(Saved entries)
----

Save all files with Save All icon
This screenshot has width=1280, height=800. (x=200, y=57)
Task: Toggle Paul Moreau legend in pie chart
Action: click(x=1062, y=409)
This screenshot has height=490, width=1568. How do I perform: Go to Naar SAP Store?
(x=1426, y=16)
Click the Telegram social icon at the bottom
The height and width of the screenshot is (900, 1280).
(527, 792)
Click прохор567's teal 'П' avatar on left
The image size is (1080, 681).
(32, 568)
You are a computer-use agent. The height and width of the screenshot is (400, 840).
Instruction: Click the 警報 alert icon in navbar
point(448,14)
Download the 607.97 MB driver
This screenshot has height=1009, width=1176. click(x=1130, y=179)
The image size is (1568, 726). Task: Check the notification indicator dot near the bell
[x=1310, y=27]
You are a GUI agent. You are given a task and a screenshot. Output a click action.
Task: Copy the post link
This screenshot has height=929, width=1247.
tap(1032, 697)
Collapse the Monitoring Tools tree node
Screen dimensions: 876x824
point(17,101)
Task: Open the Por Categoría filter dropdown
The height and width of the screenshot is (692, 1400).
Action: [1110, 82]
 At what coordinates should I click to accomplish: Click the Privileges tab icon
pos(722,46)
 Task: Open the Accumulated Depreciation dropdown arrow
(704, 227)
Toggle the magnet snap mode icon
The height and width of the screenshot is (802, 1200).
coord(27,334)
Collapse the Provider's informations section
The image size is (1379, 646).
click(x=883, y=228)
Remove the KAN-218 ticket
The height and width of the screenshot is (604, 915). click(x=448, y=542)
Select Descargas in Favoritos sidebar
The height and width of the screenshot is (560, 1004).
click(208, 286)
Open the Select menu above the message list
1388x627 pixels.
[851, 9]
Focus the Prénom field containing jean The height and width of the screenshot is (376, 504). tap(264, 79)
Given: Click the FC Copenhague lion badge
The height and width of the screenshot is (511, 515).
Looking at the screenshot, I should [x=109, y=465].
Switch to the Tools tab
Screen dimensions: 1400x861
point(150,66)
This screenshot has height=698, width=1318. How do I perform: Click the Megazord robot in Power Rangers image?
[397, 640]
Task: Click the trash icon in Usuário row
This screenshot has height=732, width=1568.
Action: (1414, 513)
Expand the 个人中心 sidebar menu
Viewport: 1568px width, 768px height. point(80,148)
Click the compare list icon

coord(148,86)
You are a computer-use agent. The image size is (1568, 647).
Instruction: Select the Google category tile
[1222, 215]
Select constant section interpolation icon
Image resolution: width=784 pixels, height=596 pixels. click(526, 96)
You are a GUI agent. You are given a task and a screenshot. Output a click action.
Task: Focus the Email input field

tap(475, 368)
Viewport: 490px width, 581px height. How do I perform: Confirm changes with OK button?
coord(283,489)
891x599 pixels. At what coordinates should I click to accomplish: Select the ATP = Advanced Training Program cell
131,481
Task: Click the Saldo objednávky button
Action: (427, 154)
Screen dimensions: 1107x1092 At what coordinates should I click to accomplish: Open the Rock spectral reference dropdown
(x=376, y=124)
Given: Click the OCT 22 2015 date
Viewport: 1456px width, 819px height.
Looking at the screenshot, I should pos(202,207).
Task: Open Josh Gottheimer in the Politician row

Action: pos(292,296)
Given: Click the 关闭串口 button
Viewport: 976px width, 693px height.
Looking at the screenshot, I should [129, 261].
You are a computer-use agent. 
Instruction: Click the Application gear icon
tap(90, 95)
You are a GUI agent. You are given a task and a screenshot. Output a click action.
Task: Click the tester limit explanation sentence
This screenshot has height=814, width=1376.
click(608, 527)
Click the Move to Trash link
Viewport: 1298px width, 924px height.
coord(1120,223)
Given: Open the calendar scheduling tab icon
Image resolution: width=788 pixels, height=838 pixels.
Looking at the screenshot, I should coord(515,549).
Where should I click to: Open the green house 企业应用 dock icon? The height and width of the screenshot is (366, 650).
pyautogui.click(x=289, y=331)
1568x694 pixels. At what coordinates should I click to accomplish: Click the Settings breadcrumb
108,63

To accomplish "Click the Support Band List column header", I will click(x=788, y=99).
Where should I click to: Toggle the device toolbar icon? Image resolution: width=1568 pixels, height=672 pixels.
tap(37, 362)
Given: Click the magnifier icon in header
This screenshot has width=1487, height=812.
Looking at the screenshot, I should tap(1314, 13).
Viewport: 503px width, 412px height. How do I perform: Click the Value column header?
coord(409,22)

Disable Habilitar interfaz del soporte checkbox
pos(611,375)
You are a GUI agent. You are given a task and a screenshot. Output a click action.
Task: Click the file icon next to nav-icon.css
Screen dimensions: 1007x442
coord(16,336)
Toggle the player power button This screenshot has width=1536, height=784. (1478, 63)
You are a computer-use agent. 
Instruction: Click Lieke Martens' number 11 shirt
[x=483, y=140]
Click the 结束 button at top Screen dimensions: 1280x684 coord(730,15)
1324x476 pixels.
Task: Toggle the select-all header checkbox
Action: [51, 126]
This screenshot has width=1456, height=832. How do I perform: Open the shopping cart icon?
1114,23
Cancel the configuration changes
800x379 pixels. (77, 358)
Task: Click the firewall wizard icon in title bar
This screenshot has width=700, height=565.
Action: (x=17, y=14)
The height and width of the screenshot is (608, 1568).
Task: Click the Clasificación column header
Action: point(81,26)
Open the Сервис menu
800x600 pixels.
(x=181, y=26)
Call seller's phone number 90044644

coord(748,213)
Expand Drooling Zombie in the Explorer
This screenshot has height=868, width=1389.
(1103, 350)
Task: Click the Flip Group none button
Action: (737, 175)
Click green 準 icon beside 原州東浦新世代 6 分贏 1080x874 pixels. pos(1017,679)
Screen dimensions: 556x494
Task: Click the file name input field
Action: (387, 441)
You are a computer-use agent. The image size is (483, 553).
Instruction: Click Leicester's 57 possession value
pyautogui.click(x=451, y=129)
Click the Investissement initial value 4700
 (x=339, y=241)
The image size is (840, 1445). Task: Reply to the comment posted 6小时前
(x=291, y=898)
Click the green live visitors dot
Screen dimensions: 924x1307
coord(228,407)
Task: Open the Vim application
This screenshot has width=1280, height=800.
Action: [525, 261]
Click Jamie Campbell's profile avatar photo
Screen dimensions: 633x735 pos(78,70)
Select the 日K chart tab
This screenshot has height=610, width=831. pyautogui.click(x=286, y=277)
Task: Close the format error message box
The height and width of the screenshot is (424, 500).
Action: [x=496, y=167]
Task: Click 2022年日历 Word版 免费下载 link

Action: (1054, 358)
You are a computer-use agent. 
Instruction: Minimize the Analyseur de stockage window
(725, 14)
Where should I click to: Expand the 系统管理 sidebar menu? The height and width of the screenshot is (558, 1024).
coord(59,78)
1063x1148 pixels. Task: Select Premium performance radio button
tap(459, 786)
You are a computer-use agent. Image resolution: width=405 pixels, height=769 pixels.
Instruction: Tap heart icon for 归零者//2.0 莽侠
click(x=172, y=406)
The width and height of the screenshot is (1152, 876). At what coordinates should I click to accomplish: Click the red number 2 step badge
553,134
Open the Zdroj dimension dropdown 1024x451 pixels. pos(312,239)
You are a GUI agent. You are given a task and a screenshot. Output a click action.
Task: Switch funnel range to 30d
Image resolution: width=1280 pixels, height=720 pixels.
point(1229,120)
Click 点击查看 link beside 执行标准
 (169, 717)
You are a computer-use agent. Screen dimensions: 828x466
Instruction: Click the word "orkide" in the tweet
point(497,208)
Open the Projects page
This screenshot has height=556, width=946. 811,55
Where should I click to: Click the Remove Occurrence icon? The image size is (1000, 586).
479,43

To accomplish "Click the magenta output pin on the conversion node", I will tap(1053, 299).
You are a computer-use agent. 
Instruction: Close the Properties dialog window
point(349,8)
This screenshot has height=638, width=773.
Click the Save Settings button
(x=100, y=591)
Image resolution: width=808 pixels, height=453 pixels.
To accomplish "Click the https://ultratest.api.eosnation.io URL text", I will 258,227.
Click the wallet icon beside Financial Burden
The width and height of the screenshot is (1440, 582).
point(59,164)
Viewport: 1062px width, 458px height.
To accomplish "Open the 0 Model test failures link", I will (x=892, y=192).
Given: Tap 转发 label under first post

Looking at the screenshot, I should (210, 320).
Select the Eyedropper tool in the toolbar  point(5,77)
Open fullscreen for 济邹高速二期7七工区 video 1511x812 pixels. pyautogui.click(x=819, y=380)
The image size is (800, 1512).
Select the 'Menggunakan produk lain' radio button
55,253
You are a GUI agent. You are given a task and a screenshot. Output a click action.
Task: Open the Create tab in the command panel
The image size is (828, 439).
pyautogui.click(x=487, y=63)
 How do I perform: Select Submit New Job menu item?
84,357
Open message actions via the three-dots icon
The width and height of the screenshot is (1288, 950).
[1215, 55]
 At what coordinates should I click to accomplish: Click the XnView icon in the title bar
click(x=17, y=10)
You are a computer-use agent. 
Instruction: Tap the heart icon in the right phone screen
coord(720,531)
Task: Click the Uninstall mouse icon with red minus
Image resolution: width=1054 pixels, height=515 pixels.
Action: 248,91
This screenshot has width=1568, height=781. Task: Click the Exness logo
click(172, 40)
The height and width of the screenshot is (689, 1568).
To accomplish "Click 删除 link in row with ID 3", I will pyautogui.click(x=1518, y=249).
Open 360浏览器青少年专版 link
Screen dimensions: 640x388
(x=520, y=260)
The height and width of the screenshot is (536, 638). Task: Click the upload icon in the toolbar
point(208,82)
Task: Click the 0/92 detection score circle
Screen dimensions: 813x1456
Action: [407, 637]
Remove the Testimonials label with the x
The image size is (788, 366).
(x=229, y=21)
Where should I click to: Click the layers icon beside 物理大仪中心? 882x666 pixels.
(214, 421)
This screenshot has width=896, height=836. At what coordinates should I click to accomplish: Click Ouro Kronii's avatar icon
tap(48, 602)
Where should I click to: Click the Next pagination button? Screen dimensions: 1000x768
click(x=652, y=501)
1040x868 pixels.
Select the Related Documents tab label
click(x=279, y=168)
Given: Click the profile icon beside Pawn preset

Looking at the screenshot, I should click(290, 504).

----

■ Directions for this task ■
Please give back only the lines between the first line of the entries and the line with "You are a computer-use agent. The height", both ends included, word for word.

■ Answer to this exercise ■
Save all files with Save All icon
This screenshot has width=1280, height=800. (x=200, y=57)
Task: Toggle Paul Moreau legend in pie chart
Action: click(x=1062, y=409)
This screenshot has height=490, width=1568. How do I perform: Go to Naar SAP Store?
(x=1426, y=16)
Click the Telegram social icon at the bottom
The height and width of the screenshot is (900, 1280).
(527, 792)
Click прохор567's teal 'П' avatar on left
The image size is (1080, 681).
(32, 568)
You are a computer-use agent. The height and width of the screenshot is (400, 840).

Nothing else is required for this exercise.